**SELECTION:**

══════════════════════════════

This work aims to qualitatively and quantitatively probe the evolution of the chemical structure, relative content and micromorphology of timber in China’s typical ancient buildings. Various analyses including Fourier transform infrared spectroscopy (FT-IR), Py-GC/MS, X-ray diffraction (XRD), X-ray photoelectron spectra (XPS), wood staining, scanning electron microscopy (SEM), and thermogravimetry (TG) are employed to determine the difference between fresh wood and ancient wood. This work provides valuable guidelines for creating artificial ancient woods to repair and replace the destroyed ones in China’s ancient architecture.

2. Materials and Methods

2.1. Materials

Ancient wood samples were Chinese fir (Cunninghamia lanceolata) taken from an about 170 years old wooden building in Lishui City, Zhejiang Province, China. The wood samples were tagged as LS-M (samples from the half of the thickness of the wood), LS-I (the innermost layer of wood with a thickness of about 1 mm), and LS-O (the outermost layer of wood with a thickness of about 1 mm), respectively (Figure 1). The control sample (CS) was fresh wood with the same tree species of ancient wood samples. The specific positions for taking samples have been indicated in Figure 1c. The original materials were crushed and pulverized to a size of <0.2 mm, and oven-dried at 105 °C before they were analyzed.

2.2. Determination of Lignin, Cellulose, and Hemicellulose

The content of holocellulose of the samples was determined by dissolving the lignin in acidified sodium chlorite solution [12]. The content of cellulose was determined according to the National Standard of GB/T 2677.10-1995 and GB/T 2677.8-1994 after dissolving the hemicellulose from the holocellulose and the difference between holocellulose and cellulose was reported as the hemicellulose content. The content of lignin were determined according to National Standard of GB/T 744-1989. Briefly, samples were first submitted to Soxhlet extraction with ethanol/toluene (1:2, v:v) [13] and then treated with 72 wt.%. sulfuric acid to dissolve cellulose, hemicellulose and acid soluble lignin [14].

2.3. Characterizations

Fourier transform infrared spectrometer (NICOLET IMPACT410, NICOLET, Madison, WI, USA) was used to identify the functional groups of the components. The samples are produced by the potassium bromide tableting method with a scanning wavenumber range of 400–4000 cm−1, and the number of scanning times is 32.

══════════════════════════════

**SUPPLIED DATA:**
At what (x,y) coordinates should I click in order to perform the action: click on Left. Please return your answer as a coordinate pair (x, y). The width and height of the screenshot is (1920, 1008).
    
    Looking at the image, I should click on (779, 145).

══════════════════════════════

**REQUIRED ACTIONS:**
**1.** In the ancient wood passage, quote the words from "This work aims" to "China’s ancient architecture." with no changes.
**2.** How old was the wooden building in Lishui City that supplied the ancient fir samples, according to the ancient wood passage?
**3.** Carry on writing the ancient wood passage, starting after its last sentence.

**FINAL RESULTS:**
**1.**
This work aims to qualitatively and quantitatively probe the evolution of the chemical structure, relative content and micromorphology of timber in China’s typical ancient buildings. Various analyses including Fourier transform infrared spectroscopy (FT-IR), Py-GC/MS, X-ray diffraction (XRD), X-ray photoelectron spectra (XPS), wood staining, scanning electron microscopy (SEM), and thermogravimetry (TG) are employed to determine the difference between fresh wood and ancient wood. This work provides valuable guidelines for creating artificial ancient woods to repair and replace the destroyed ones in China’s ancient architecture.

**2.** About 170 years old.

**3.**
Py-GC/MS has been applied to evaluate the thermal decomposition behavior and to determine the pyrolysis products of polymers due to its rapidity, high sensitivity, and effective separation of complex mixed compounds [15,16,17,18]. Pyroprobe analytical pyrolyzer (CDS 5200, Chemical Data Systems, CDS Analytical, Oxford, PA, USA) in combination with GC/MS (Agilent Technologies 7890B / 5977B, Agilent Technologies, Palo alto, CA, USA) to investigate the distribution of lignin fast pyrolysis products. Approximately 0.5 mg of sample was fed into the quartz pyrolysis tube. The pyrolysis temperature was set to rise from room temperature to 800 °C, the fixed heating rate was 20 °C /ms, the fixed residence time was 20 s, and the transmission line and injector temperature were maintained at 300 °C and 300 °C, respectively. Chromatography was carried out by using an HP-5MS capillary column (inner diameter: 30 m × 0.25 mm × film thickness: 0.25 µm). The carrier gas was helium (99.999%) with a constant flow rate of 3 mL/min, and the split ratio was 1:100. The furnace temperature was set from 40 °C (for 3 min) to 280 °C (for 3 min) with a heating rate was 10 °C /min. The mass spectra were obtained when the mass to charge ratio (m/z) was 50–400 in electron impact ion source (EI) mode of 70 eV. Based on the National Institute of Science and Technology (NIST) library and related literatures, the organic evolutionary components corresponding to each chromatographic peak can be identified in the Mass Hunter workstation software. It has been proved that the absolute peak area can be used for the quantitative determination of aromatic compounds.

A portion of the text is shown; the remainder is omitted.